(Bloomberg) -- Congress is aiming to make US airlines quicker to issue refunds and more transparent about their fees.

The House is on the verge of passing legislation to improve consumer protections and flying standards when it comes to buying, boarding and changing flights. 

The Senate passed the same measure, a five-year authorization for the Federal Aviation Administration, last week. President Joe Biden is expected to sign the legislation ahead of a May 17 deadline.  

Here’s how the reauthorization bill will affect travel: 

Automatic Refunds 

The legislation would allow passengers to receive full, automatic refunds for flights that are significantly delayed or canceled if the passenger chooses not to take that flight or accept a rebooking, voucher, credit or compensation. 

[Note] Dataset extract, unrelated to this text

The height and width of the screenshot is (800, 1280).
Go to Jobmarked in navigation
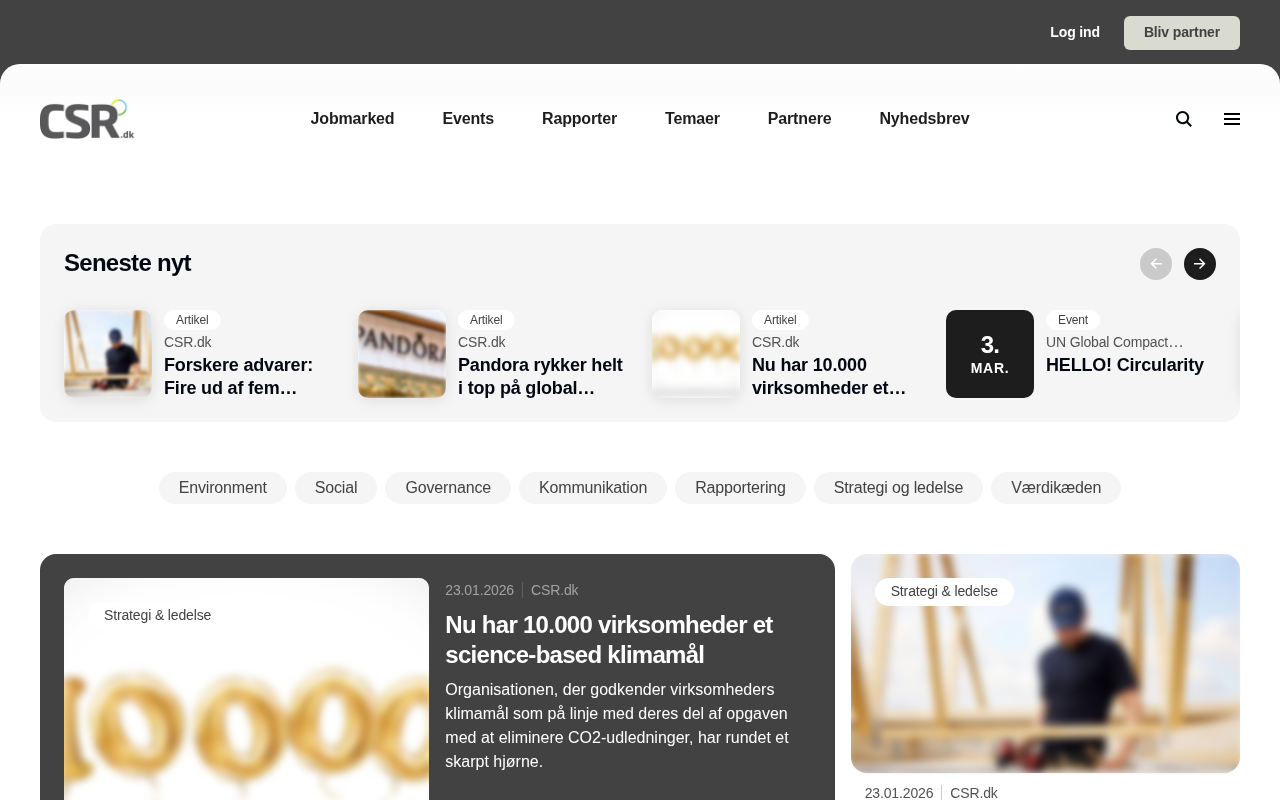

This would apply to domestic flights that arrive three or more hours late and international flights that arrive six or more hours late. 

Airline Vouchers

The lifespan of a flight voucher today depends on the airline, but typically these forms of coupons expire one to two years after they’re issued. The FAA bill would require airlines to accept vouchers, airline credits and other forms of flight compensation for at least five years.

Customer Service

In December 2022, Southwest Airlines’ software systems crashed during a winter storm. Millions of passengers across the nation were stranded in airports during the Christmas holiday and faced excessive wait times from customer service and little communication from the airline. 

The reauthorization bill requires airlines provide free, 24/7 access to customer service agents by phone, text message, or live chat, partially as a reaction to Southwest’s holiday fiasco. Lawmakers emphasized that these forms of communication should be “without an excessive wait time, particularly during times of massive disruptions.”

Read more: DOT Fines Southwest Air $140 Million After 2022 Meltdown

Transparent Fees 

Seemingly cheap flights can become exponentially more expensive between the ticket purchase and takeoff. The bill would require airlines to clearly show additional fees, such as for checking baggage or changing a reservation, before booking the flight. 

Read more: Airlines Sue US Over Fee Disclosure Rules

Improved Accessibility 

The legislation would mandate airlines accommodate specific seating requests for passengers with disabilities, such as a seat near the bathroom or one with more legroom. Airlines would also be required to provide information, upon request and on their public website, about reservations for an on-board wheelchair. 

The legislation also would create a grant program to incentivize US airports to upgrade their accessibility standards.

Washington Flights 

Perhaps the most contentious component of the bill is one that allows five additional round-trip flights to operate through Ronald Reagan Washington International, the closest airport to downtown DC.

Read more: Warnock Rejects Concerns About More Flights to Washington

Opponents of the measure, including United Airlines and lawmakers from Virginia and Maryland, argue that allowing more flights would worsen delays and noise pollution, along with potentially jeopardizing passenger safety. 

Proponents of the measure include lawmakers who live in states further from DC and want more convenient and frequent ways to travel home. Delta Airlines, which argued that the airport is underused, is also in favor of the expansion.